Un nouvel espace public
Ce débat est facilité par l’émergence d’un nouvel espace public grâce au développement, depuis les années 90, des chaînes de télévision satellitaires comme Al Jazeera, puis d’Internet et des médias sociaux (Facebook, Twitter, téléphones intelligents). «Ces médias n’ont pas été à l’origine des révoltes populaires en Tunisie et en Égypte, mais ils ont servi d’instrument de mobilisation et de caisse de résonnance à une opinion publique défavorable aux régimes en place, rappelle Julien Saada, doctorant en science politique et directeur adjoint de l’Observatoire sur l’Afrique du Nord et le Moyen-Orient. Ils ont permis également de sensibiliser les membres de la diaspora, qui, à leur tour, ont relayé images et informations auprès des médias occidentaux.» Pour les autocrates des pays arabes – civils, militaires ou religieux –, il devient de plus en plus difficile de contrôler l’information maintenant que des milliers de téléphones intelligents peuvent transmettre en direct des images de répression et envoyer des messages mobilisateurs sur Twitter ou Facebook.

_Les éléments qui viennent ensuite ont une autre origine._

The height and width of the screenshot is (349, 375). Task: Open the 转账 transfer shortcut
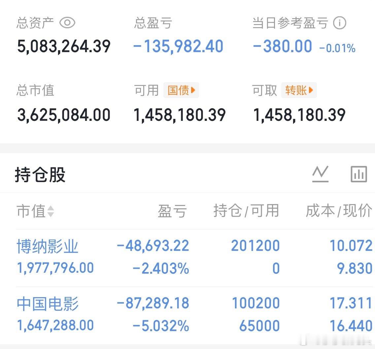[x=297, y=90]
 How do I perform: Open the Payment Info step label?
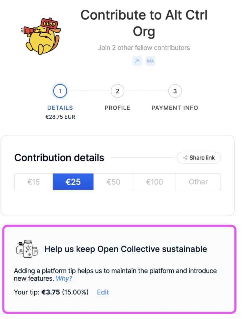(x=175, y=108)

Cet espace public constitué de réseaux, qui facilite la circulation d’idées, d’opinions et de revendications, demeure cependant embryonnaire. «La fracture numérique étant encore très prononcée dans la région, les usagers d’Internet demeurent essentiellement des jeunes issus de milieux aisés, plus scolarisés que la moyenne des gens», note Julien Saada. En Tunisie, par exemple, le nombre d’utilisateurs d’Internet s’élevait à moins de trois millions de personnes en 2009, un taux de pénétration de 29 %, alors que le nombre d’abonnés se chiffrait à 300 000, soit 3 % environ de la population.

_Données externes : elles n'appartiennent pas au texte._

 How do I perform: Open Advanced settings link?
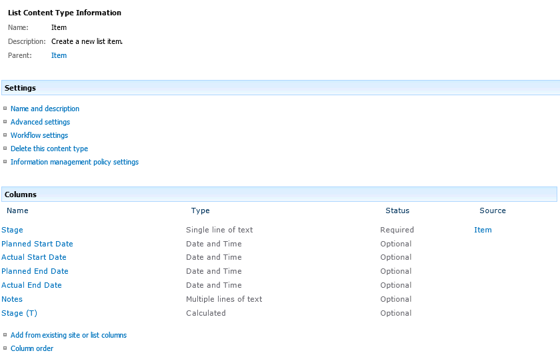point(41,122)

Les pays arabes partent de loin, dit Jean-François Lépine, rappelant que l’armée égyptienne, toujours aux commandes, contrôle le pays avec une main de fer depuis 60 ans. «Une des difficultés à surmonter pour la démocratie, c’est le morcellement des formations politiques progressistes, dont le nombre a explosé dans la foulée des révoltes populaires.» Le journaliste se dit toutefois optimiste. «Au Maroc et en Égypte, les deuxième et troisième partis en importance sont des partis libéraux modernes. En Tunisie, société la plus sécularisée du monde arabe, les perspectives de démocratisation semblent prometteuses en raison de l’élection d’une assemblée constituante formée de partis laïcs et islamistes modérés, apparemment ouverts au dialogue et au compromis.»
Djemila Benhabib abonde dans le même sens. «Les forces progressistes sont divisées et ont besoin du soutien de l’Occident, dit-elle. Mais je mets tous mes espoirs dans les groupes de femmes et de jeunes, ainsi que dans les syndicats, qui incarnent la seule alternative possible.»

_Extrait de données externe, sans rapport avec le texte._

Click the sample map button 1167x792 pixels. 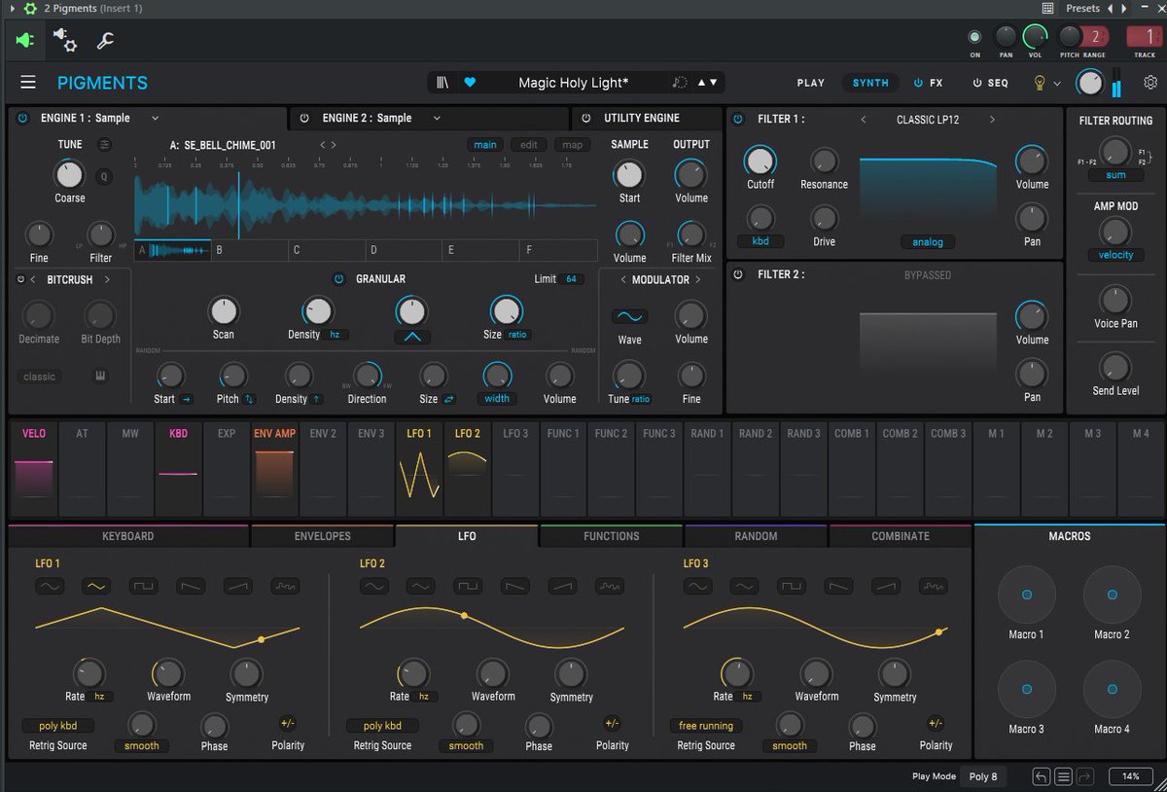[x=573, y=145]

La faiblesse des forces progressistes est une conséquence de la guerre froide, explique Vincent Romani. «Les régimes autoritaires qui ont accédé à l’indépendance dans les années 1950 et 1960 se sont fait prescrire par les pays occidentaux, les États-Unis en particulier, d’écraser les partis d’obédience socialiste, préférant pactiser avec les islamistes pour empêcher toute émergence d’une voie politique de gauche.»
Aucun expert ne peut s’aventurer à prédire l’avenir, mais tous s’entendent sur une chose : l’image d’un monde arabe figé, fermé aux aspirations de liberté et de justice, a changé de manière radicale. «Le plus réjouissant avec le réveil arabe, dit Jean-François Lépine, c’est qu’il est suivi de près dans d’autres pays comme la Russie et le Congo. Là-bas, les gens disent : Si les Arabes ont réussi à se tenir debout, nous pouvons le faire nous aussi.»